- WHAT YOU WILL DO -
Restate every record exactly as it is written, while omitting the pictures it holds.

- INFORMATION -
#####

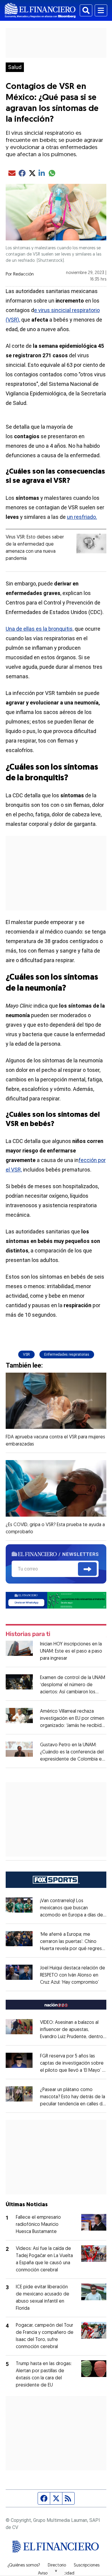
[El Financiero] (40, 10)
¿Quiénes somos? (23, 2566)
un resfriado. (82, 517)
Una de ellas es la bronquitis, (39, 629)
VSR (26, 1354)
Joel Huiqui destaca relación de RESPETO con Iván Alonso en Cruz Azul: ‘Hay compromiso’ (72, 1975)
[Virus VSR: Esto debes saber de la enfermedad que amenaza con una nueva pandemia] (91, 544)
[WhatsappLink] (56, 1600)
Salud (15, 67)
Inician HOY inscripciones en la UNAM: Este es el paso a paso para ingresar (71, 1651)
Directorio (57, 2566)
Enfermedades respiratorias (66, 1354)
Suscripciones (86, 2566)
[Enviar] (87, 1569)
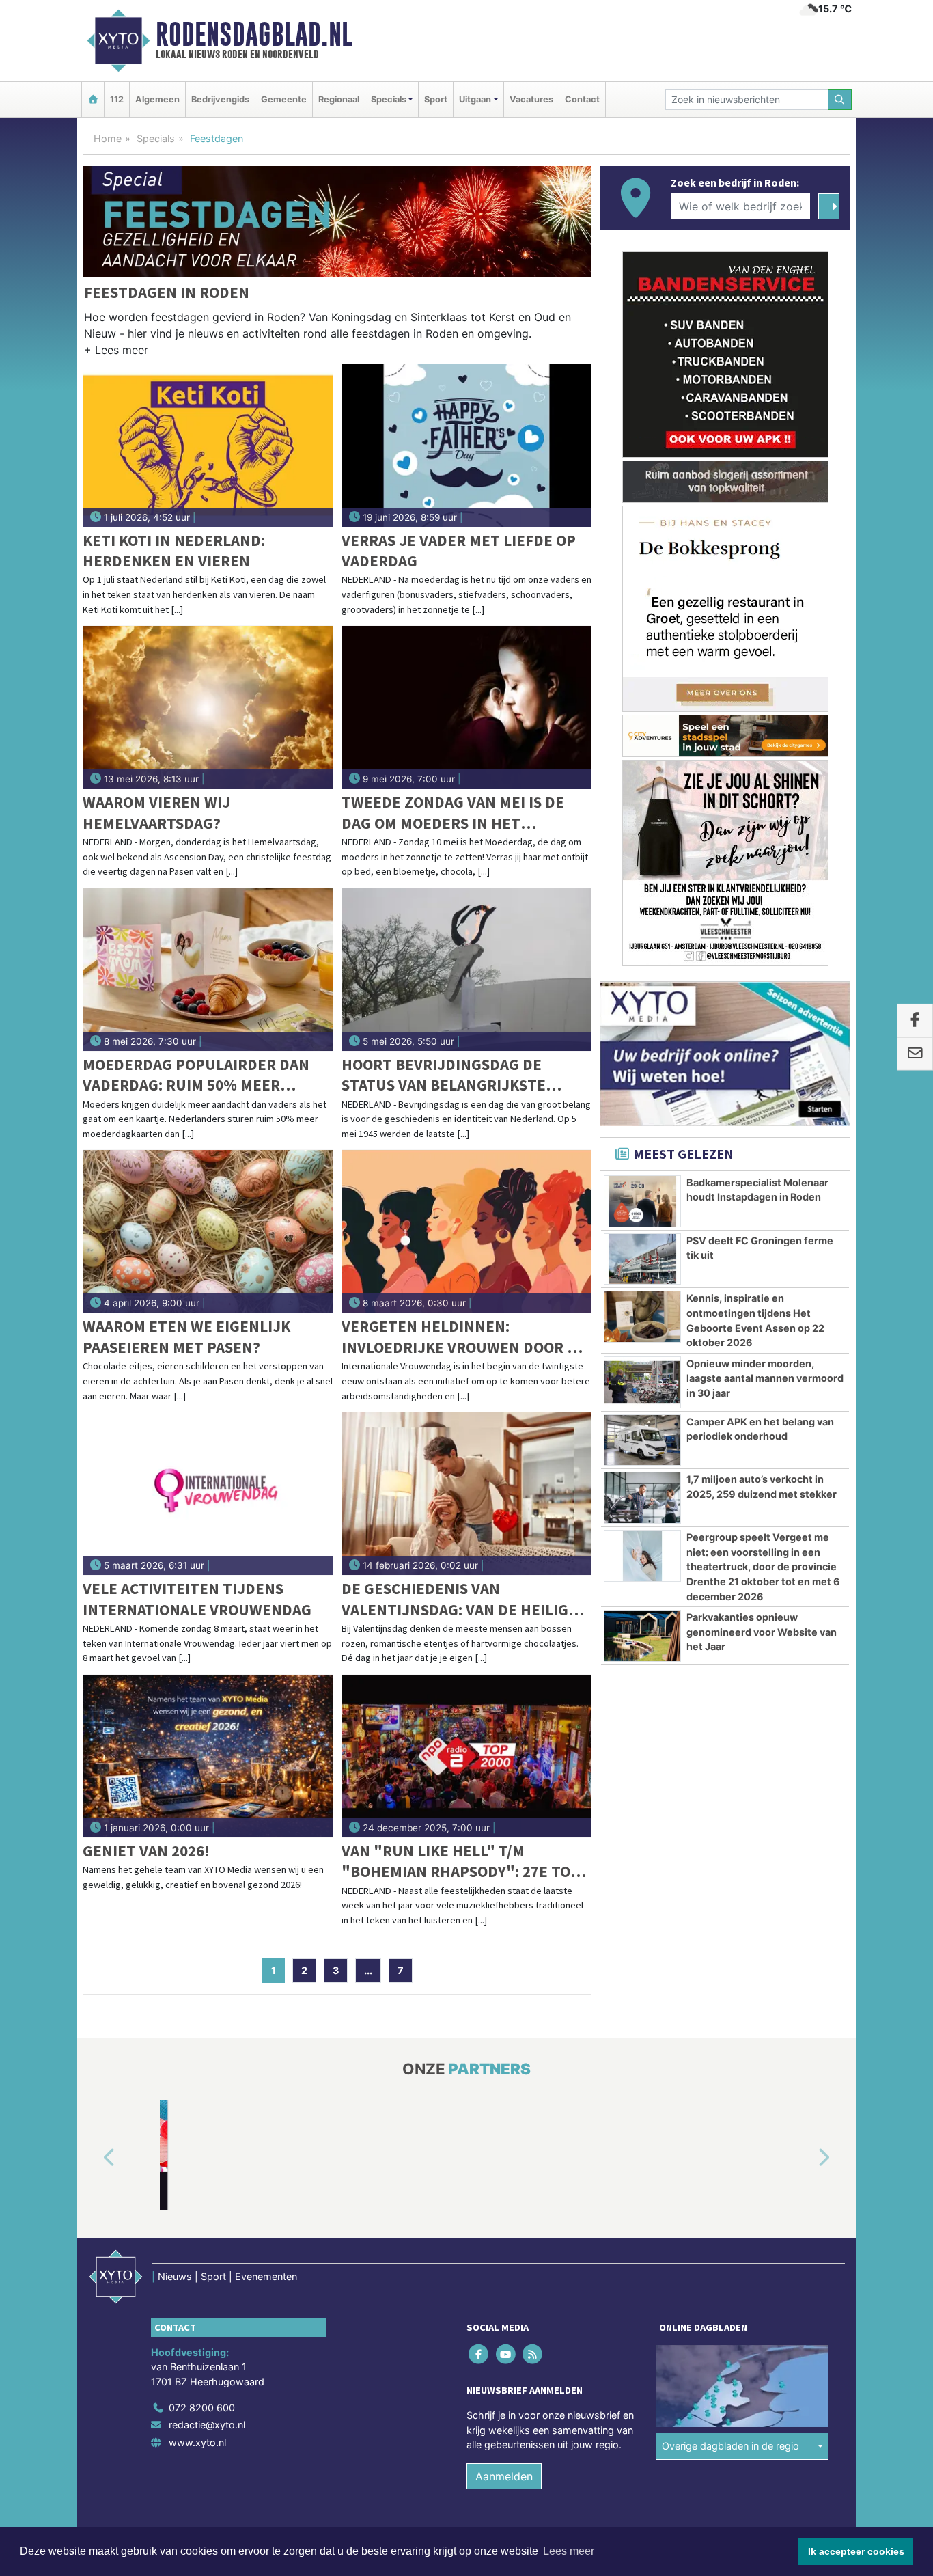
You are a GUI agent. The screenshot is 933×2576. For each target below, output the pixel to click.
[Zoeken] (840, 99)
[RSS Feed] (533, 2353)
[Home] (93, 99)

#####

- YOUR RESPONSE -
[El Financiero] (40, 10)
¿Quiénes somos? (23, 2566)
un resfriado. (82, 517)
Una de ellas es la bronquitis, (39, 629)
VSR (26, 1354)
Joel Huiqui destaca relación de RESPETO con Iván Alonso en Cruz Azul: ‘Hay compromiso’ (72, 1975)
[Virus VSR: Esto debes saber de la enfermedad que amenaza con una nueva pandemia] (91, 544)
[WhatsappLink] (56, 1600)
Salud (15, 67)
Inician HOY inscripciones en la UNAM: Este es el paso a paso para ingresar (71, 1651)
Directorio (57, 2566)
Enfermedades respiratorias (66, 1354)
Suscripciones (86, 2566)
[Enviar] (87, 1569)
You are a GUI agent. The screenshot is 933×2576. For each target below, output the pixel to click.
[Zoeken] (840, 99)
[RSS Feed] (533, 2353)
[Home] (93, 99)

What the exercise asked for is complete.